Rep. Sean Patrick Maloney (D-N.Y.), a House Intelligence Committee member who also represents a district Trump won, told CNN’s Anderson Cooper that “my two cents at this stage: There is clear and convincing evidence of the president’s misconduct on Ukraine, and we should focus first and foremost on that.”
House Judiciary Committee Chairman Jerrold Nadler’s (D-N.Y.) team has informed Democrats on his panel that they should stay in D.C. this weekend and not return home to their congressional districts. They were not told why, but lawmakers suspect the Judiciary panel could hold weekend mock hearings in preparation for a possible Monday hearing on the 300-page impeachment report and a possible hearing later in the week to mark up the articles of impeachment.
The weekend work, prompting grumbling from some members eager to fly home to see their children, is yet another indication that Democrats will limit the scope of their impeachment articles and try to move quickly to wrap up the process before Christmas.

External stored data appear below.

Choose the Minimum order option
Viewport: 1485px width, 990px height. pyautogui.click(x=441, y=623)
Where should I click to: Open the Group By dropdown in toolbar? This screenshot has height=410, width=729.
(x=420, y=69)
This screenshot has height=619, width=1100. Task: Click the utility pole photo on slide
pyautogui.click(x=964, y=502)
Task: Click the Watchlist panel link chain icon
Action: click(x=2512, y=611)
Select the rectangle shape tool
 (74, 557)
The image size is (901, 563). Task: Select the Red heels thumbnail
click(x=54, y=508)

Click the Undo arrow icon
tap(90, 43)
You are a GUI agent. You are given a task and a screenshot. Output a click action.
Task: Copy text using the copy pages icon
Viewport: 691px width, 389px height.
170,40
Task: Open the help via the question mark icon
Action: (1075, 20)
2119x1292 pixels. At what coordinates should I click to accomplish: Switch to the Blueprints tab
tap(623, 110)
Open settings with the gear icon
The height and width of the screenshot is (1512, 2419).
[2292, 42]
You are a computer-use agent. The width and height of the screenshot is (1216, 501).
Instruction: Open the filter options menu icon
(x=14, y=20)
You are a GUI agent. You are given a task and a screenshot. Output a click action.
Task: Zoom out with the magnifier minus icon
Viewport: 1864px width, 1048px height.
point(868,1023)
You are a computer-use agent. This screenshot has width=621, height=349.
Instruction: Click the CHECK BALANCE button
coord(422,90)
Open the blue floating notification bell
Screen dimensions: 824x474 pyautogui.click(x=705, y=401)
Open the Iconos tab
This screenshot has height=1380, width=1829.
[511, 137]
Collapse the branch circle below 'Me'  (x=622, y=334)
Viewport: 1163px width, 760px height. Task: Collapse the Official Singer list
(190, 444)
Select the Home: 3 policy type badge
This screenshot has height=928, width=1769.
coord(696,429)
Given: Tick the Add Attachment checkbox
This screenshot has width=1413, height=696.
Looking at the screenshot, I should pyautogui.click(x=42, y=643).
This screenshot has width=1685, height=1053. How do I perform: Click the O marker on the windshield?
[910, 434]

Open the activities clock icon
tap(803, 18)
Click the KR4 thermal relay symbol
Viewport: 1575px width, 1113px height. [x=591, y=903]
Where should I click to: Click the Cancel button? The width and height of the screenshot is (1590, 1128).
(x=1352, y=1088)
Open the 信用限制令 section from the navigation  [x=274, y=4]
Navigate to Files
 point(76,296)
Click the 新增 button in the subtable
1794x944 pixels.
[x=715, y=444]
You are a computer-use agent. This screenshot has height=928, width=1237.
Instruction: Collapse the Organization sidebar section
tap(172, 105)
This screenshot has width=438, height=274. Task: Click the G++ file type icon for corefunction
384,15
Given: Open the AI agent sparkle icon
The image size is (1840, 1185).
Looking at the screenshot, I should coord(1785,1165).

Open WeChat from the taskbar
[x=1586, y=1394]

Judiciary Committee members said Wednesday that they expect the next hearing to be a presentation from Democrats and Republicans on the Intelligence Committee on their investigation of Trump’s efforts to pressure the Ukrainian government to investigate former Vice President Joe Biden and an unproven theory of 2016 election interference while withholding security assistance.
There are only 11 legislative days left in 2019, underscoring why Democrats feel they need to work through the weekend.
Democratic leaders have not committed to a timeline but are leaving the door open to voting on articles of impeachment the week before Christmas. Yet lawmakers have plenty of other things likely to take up precious floor time, including bills to keep the government funded, authorize national defense programs and reduce the price of prescription drugs.
“If the Judiciary Committee comes forward with recommendations, I think there’s time to do it,” House Majority Leader Steny Hoyer (D-Md.) said.